Ma maîtresse… ses magnifiques cheveux encore un peu en désordre, les épaules et les bras nus… son sein de neige à peine caché par la batiste garnie de dentelles, que deux petits boutons d’émeraude ne fermaient plus… ma maîtresse, assise au coin de sa cheminée sur une petite chaise de tapisserie bleue, se courbant à demi, tirait sur sa jambe fine et ronde un bas de soie d’un gris de perle, et l’attachait au-dessus de son genou avec une jarretière de satin cramoisi à fermoir d’or, tandis que sa jambe droite, encore nue, polie comme de l’ivoire, luttait de blancheur avec le tapis d’hermine où s’appuyait son petit pied aux veines bleuâtres et aux doigts roses.

J’entendis le bruit d’une porte qui se fermait ; aussitôt, la glace devint sombre, l’étincelante et voluptueuse vision avait disparu.

. . . . . . . . . . . . . . . . . . . .

Je me croyais sous l’obsession d’un rêve ; un léger coup frappé familièrement sur mon épaule me fit tressaillir. Je me retournai ; c’était Mlle Juliette.

— J’espère, mon cher Martin, — m’a-t-elle dit en riant, — que vous êtes joliment attentionné à ce que vous faites… je sors de la chambre de Madame et vous ne m’entendez pas seulement venir…

— Je… je… nettoyais cette glace, — ai-je répondu en balbutiant.

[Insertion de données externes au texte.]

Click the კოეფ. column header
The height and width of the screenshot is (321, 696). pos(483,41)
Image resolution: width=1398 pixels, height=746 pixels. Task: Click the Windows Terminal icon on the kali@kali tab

— Je le sais bien, rien ne vous dérange de ce que vous faites, vous êtes bien heureux… vous. Mais, dites-moi, les fleurs de Madame sont-elles arrivées ?

— Elles sont dans le parloir, Mademoiselle, — dis-je en reprenant mon sang-froid.

— Bon, — me dit Mlle Juliette, — je vais en prévenir Madame ; elle vous fait dire de l’attendre pour arranger les fleurs dans les jardinières… vous savez que souvent c’est sa manie…

— Très-bien, Mademoiselle… j’attendrai Madame.

— Ça ne sera pas long ; le temps de la peigner et de la coiffer, et elle sera ici, car je ne la lacerai qu’après déjeûner.

Et Juliette m’a quitté.

Lorsqu’elle a ouvert la porte de la chambre de la princesse, la glace de Venise, où j’ai jeté les yeux… malgré moi, s’est éclairée de nouveau… je n’ai vu que la petite chaise bleue au coin de la cheminée de marbre blanc.

. . . . . . . . . . . . . . . . . . . .

Bientôt Régina est entrée dans son parloir, où je l’attendais avec les fleurs toutes préparées.